Can you give me your opinion on my plan for finishing and answer several questions?
My plan is to use Behlen’s Rockhard finish. I can’t use shellac because it is likely to get a wine glass or two left on the surface. I picked Behlen’s because it appears to be a shorter-oil finish than Waterlox or Watco (which on a test of 4 coats didn’t appear to give sufficient protection). I have done a test with Waterlox (leftover from the previous project) to test the color change caused by the varnish. I like the warmth that the varnish is giving the wood. I will rub out the finish to a a semi-glass. I don’t plan on filling the pores other than what will happen when I sand between coats.
My questions are:
1) Is Behlen’s the right varnish to use? You seem to recommend it for applications where there is significant wear. I was hoping that it would better protect the wood from denting. I don’t have spraying capabilities.

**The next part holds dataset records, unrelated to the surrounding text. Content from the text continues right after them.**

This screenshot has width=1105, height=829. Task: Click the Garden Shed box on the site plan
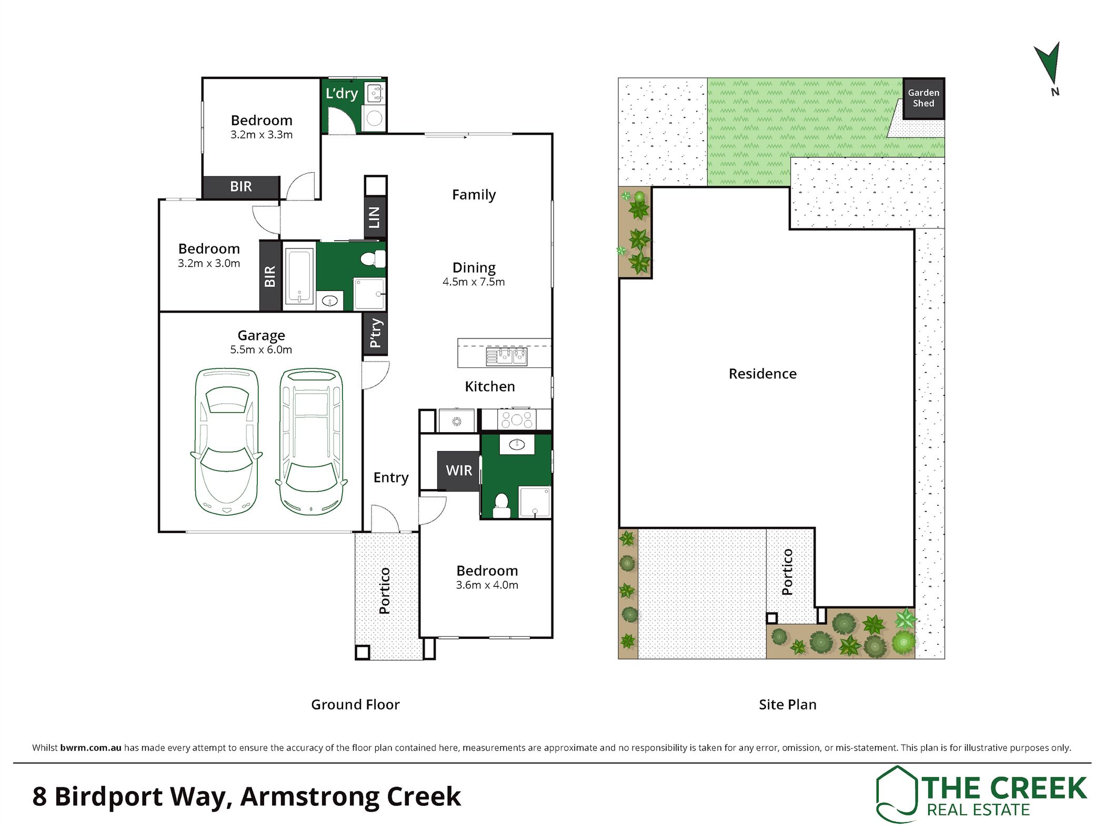point(923,98)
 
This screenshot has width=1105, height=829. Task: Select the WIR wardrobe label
point(459,471)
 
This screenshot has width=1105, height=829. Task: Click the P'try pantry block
point(375,333)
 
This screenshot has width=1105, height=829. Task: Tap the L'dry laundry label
point(341,94)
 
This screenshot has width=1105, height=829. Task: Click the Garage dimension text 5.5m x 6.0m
point(261,349)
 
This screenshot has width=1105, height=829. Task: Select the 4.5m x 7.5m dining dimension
point(474,282)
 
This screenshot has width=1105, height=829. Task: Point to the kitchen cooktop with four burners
point(517,420)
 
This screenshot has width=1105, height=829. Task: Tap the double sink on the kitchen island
point(506,356)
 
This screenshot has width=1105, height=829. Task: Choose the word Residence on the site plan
point(762,374)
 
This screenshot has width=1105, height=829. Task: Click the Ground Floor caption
point(355,704)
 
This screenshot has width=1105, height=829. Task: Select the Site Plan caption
point(787,704)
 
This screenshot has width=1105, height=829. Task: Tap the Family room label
point(474,195)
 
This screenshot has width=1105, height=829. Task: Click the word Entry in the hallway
point(391,477)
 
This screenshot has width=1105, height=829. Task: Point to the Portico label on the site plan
point(787,572)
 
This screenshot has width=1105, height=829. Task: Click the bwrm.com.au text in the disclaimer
point(91,747)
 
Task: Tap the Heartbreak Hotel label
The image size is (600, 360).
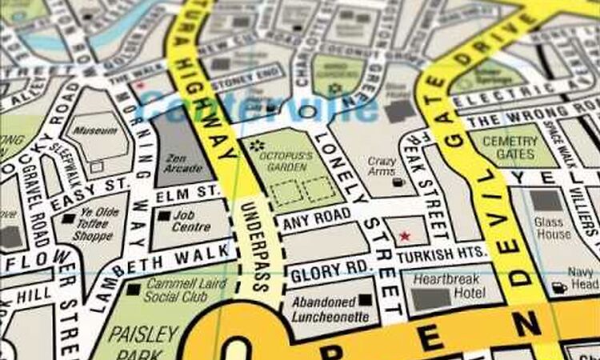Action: coord(447,286)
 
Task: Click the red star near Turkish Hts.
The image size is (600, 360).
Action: coord(404,236)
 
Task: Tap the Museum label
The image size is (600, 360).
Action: coord(101,130)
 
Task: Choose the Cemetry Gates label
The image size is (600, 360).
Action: coord(514,147)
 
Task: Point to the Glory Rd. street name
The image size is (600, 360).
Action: coord(319,272)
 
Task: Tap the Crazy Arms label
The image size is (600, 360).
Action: coord(382,166)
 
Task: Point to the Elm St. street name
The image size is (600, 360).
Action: coord(187,193)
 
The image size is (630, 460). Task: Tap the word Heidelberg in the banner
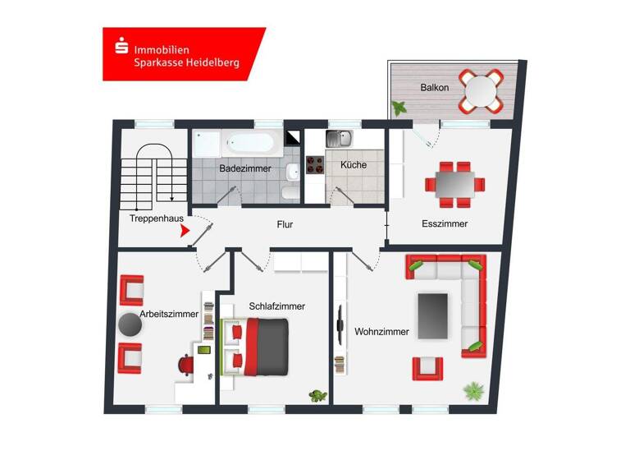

2) You recommend a wash of shellac in a couple of your postings. However, you didn’t give a reason for that. Butternut has a habit of fuzzing. Will the shellac help control that?

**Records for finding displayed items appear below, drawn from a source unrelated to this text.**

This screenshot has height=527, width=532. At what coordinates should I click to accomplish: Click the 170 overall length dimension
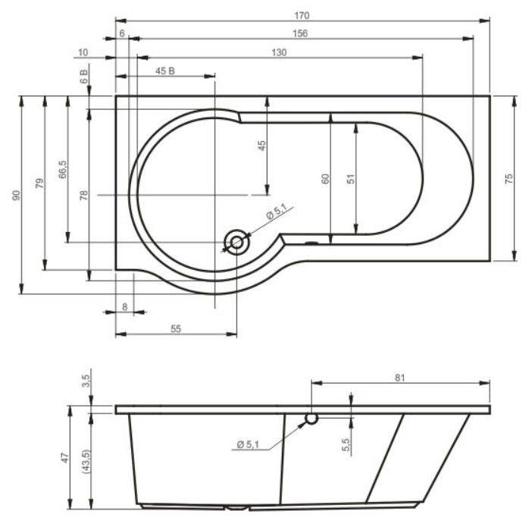pos(304,15)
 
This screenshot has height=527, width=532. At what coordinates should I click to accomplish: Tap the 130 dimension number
pos(278,52)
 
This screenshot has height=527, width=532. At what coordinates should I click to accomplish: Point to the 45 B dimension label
pos(165,71)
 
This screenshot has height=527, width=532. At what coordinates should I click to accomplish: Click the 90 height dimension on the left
pos(17,196)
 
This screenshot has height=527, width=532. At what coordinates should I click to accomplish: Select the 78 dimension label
pos(84,195)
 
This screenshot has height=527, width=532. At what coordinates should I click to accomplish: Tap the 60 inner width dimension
pos(326,179)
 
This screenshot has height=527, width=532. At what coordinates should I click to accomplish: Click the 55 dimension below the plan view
pos(175,329)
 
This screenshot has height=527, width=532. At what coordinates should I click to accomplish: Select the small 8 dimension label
pos(124,307)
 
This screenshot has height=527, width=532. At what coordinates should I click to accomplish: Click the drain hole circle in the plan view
pos(236,243)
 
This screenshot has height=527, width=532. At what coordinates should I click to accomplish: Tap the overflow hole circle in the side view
pos(311,419)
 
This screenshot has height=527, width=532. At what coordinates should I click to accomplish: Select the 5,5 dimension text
pos(346,446)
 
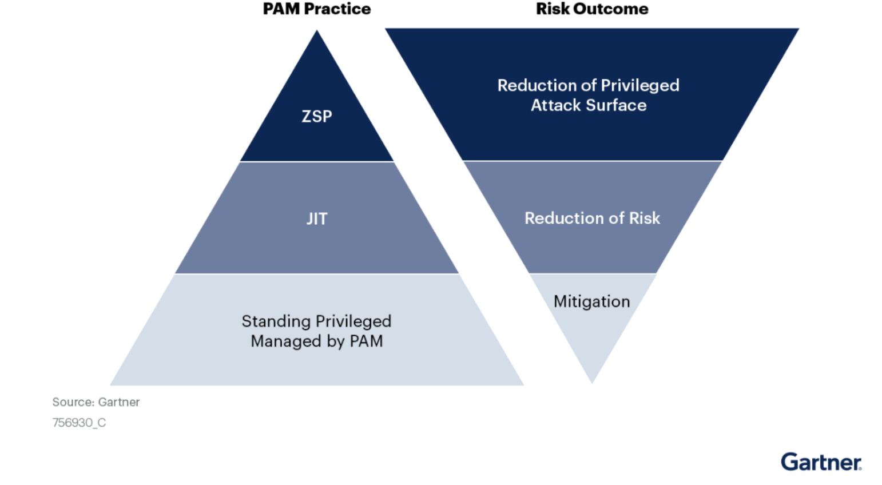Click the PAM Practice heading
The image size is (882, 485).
pos(316,9)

3) On the brushes, I get very conflicting advice. You have written that a foam brush is sufficient but others advocate a very expensive brush. I have a lot of corners and crevices. I am concerned that the foam brush will cause pooling and bubbles when I try to work it into the corners.
4) Thinning. A couple of sources recommend cutting the first two coats of varnish (first by 50%, second by 25%). What does this help with?
Thanks for your time and advice.
Anna
Replies
Anna,
You didn't say what it is just a new project. What is it?
A finish will not stop denting. Limiting the impacts it takes will.
When I recommend wash coats it is often to help control the penetration of stains. At what stage are you talking about when you say "fuzzing" If a wood has a raised or fuzzy grain, a coat of shellac and a sanding when dry will cure that in short order.
Concerning brushes and anything else you can think of, there are always multiple opinions. I use foam brushes all the time for varnishes. If I have a small area that I want to draw the varnish into like a crevice or corner, I'll use a small flat artist brush. Simple! Someone else may tell you to use a $50 badger brush. It's up to you. The foam brush will lay off a nice coat of varnish. After you've brushed it on, you may see some small bubbles. Varnish is a slow drier and those bubbles will dissipate.
Why not get a couple of these foam brushes and try them out? You can read everything there is on finishing, yet experience is the best teacher. The are certainly cheap enough and you don't have to worry about any cleanup.
As far as thinning, again it's just a matter of opinion. If you were to hit the wood with waterlox first for the color it lends, that would effectively do the same thing. You could then do your varnish over this.
The theory behind it is to seal the wood with the thinned material. You could seal it with shellac if you'd like and then varnish. Just another way to do it.
Try doing some of the various techniques you asked about on sample boards. This will help you develop a feel for what each can offer. Nothing beats practice and experience.
Peter
Peter -
Wanted to thank you for the advice. The finish turned out beautifully and the foam brushes worked well. I rubbed out the finish so the few uneven spots were leveled out in the final pass. I will post a picture in a few days after I get the piece installed.
BTW, I built a trestle style desk in the Macintosh style.
Several layers of the behlens gave the surface enough "toughness" to reduce the easy denting that the butternut suffers from.
Anna
It's always good to hear things worked out. Thanks for letting me know.